*Excerpt provided*
<<<<
My great-great-great-grandfather, James Hailey – who was one of 14 children – settled in Douglas County, Missouri, in 1853, when he was 29.  Douglas County is one of the smallest counties in Missouri, with a population of just over 13,000.  The county seat of Douglas County is Ava (population 3000), which is the only incorporated city in the county.  Fewer than 10% of the county's adult residents have a college degree, and only 70% have graduated from high school.

James Hailey was kind of a big deal in Douglas County – which local residents used to refer to as "Booger County."  He and two other men were appointed to locate a new county seat a few years after the Civil War ended, and James is credited with naming the new city Ava after a city in ancient Mesopotamia that is mentioned in II Kings, chapter 17.  (According to one source, James picked Ava as the name because he "wanted to ensure that all could spell the new name."  According to another, he picked the name because it meant "overthrowing," a reference to the fact that he and his two comrades stole the county records and brought them to Ava to ensure that it would become the county seat instead of a rival town.)
>>>>
*Entries supplied*
<<<<
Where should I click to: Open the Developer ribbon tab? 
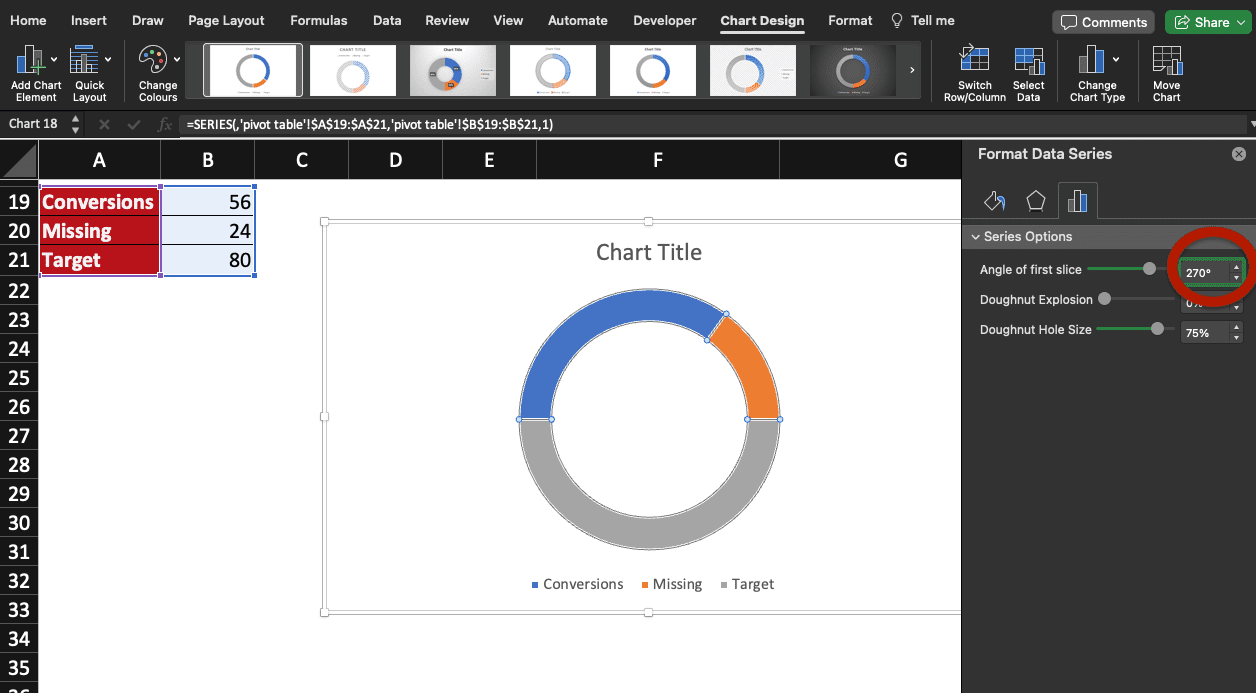tap(664, 20)
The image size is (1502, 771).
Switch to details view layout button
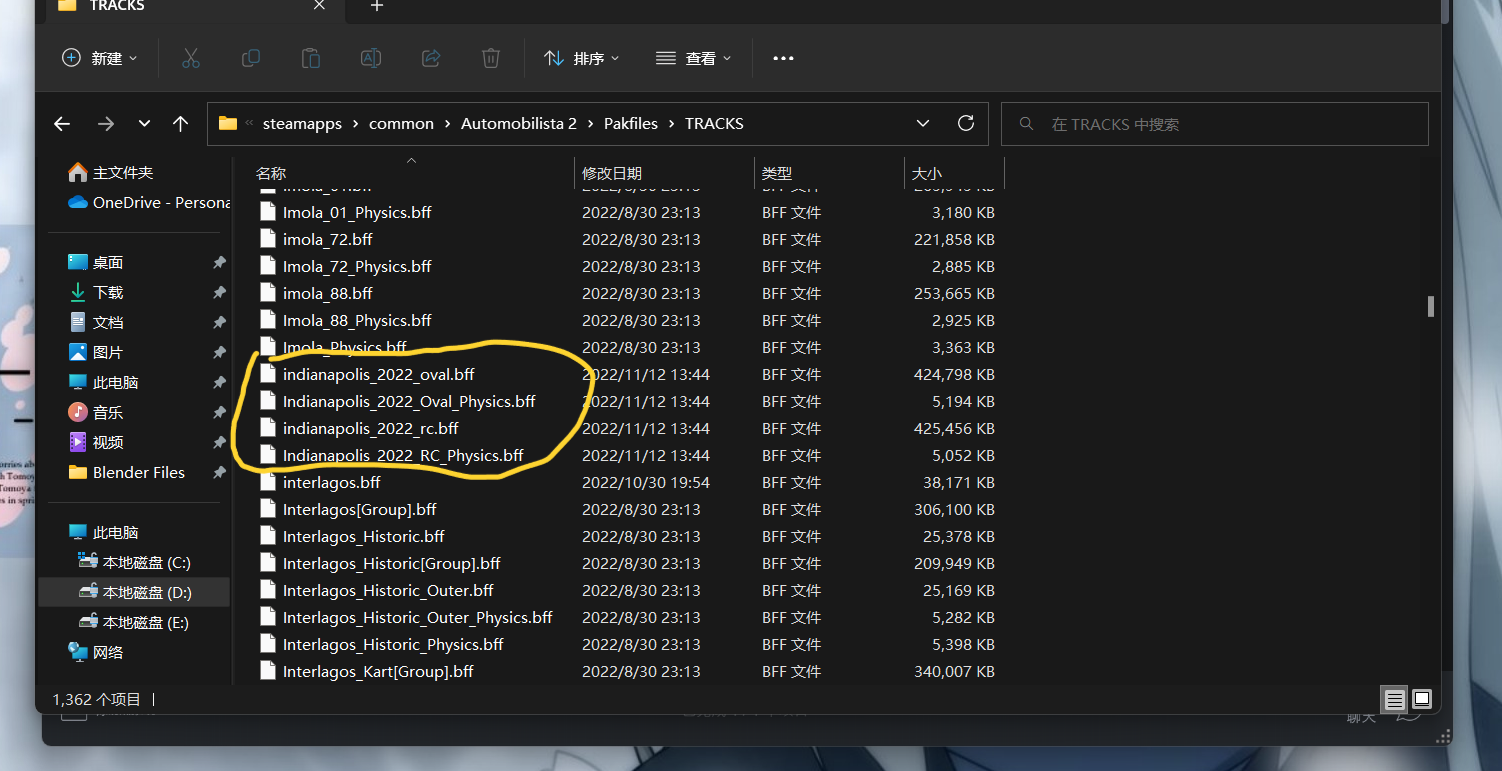click(1394, 699)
>>>>
*Tasks to carry out*
1/ Output the stretch of the Douglas County passage from "James Hailey was" through "a rival town.)".
2/ Recast the paragraph of the Douglas County passage that begins "James Hailey was kind of a big deal" as a bulleted list, keeping its main facts.
3/ Write the next part of the Douglas County passage, continuing from its final sentence.
None of the listing is needed for this work.

*Written responses*
1/
James Hailey was kind of a big deal in Douglas County – which local residents used to refer to as "Booger County."  He and two other men were appointed to locate a new county seat a few years after the Civil War ended, and James is credited with naming the new city Ava after a city in ancient Mesopotamia that is mentioned in II Kings, chapter 17.  (According to one source, James picked Ava as the name because he "wanted to ensure that all could spell the new name."  According to another, he picked the name because it meant "overthrowing," a reference to the fact that he and his two comrades stole the county records and brought them to Ava to ensure that it would become the county seat instead of a rival town.)

2/
- James Hailey was prominent in Douglas County, which locals once called "Booger County."
- A few years after the Civil War, he and two other men were appointed to locate a new county seat.
- He is credited with naming the new city Ava, after an ancient Mesopotamian city mentioned in II Kings, chapter 17.
- One source says he chose the name so that everyone could spell it.
- Another says he chose it because it meant "overthrowing." This referred to how he and his two comrades stole the county records and brought them to Ava so that it, rather than a rival town, would become the county seat.

3/
James served as circuit clerk, county judge, probate judge, county treasurer, and postmaster, and also owned a hotel on the courthouse square for some 20 years.  (Click here for a more detailed biography of James Hailey.)

My great-great-grandfather, William Franklin Hailey, was the oldest of James's nine children.  He seems to have been relatively prosperous as well, and was very religious – he helped establish a Christian school and seminary in Ava, and named the oldest of his nine children Moses.  A daughter was named Clara Temperance Hailey, so I'm guessing he wasn't a big drinker.

My great-grandfather, the aforementioned Moses Hailey – who had 11 children to support – moved around a lot (from Ava to North Dakota and back, and then on to Oregon).  That's sometimes a sign that things aren't going all that well, but things got even worse the next generation.

My grandfather Howard died at age 41, in 1934 – in the middle of the depression – leaving my grandmother with eight children to raise.  The oldest was only 18, and the youngest was a newborn.  I'm not sure how they survived.

But while it wouldn't have been all that surprising if some or all of them and their kids had ended up cooking meth and eating deer stew and fried squirrel, none of them did.  My generation of Haileys is doing fine, and so far it appears that I don't have to worry about any of my kids ending up like the characters in "Winter's Bone."  (Knock on wood.)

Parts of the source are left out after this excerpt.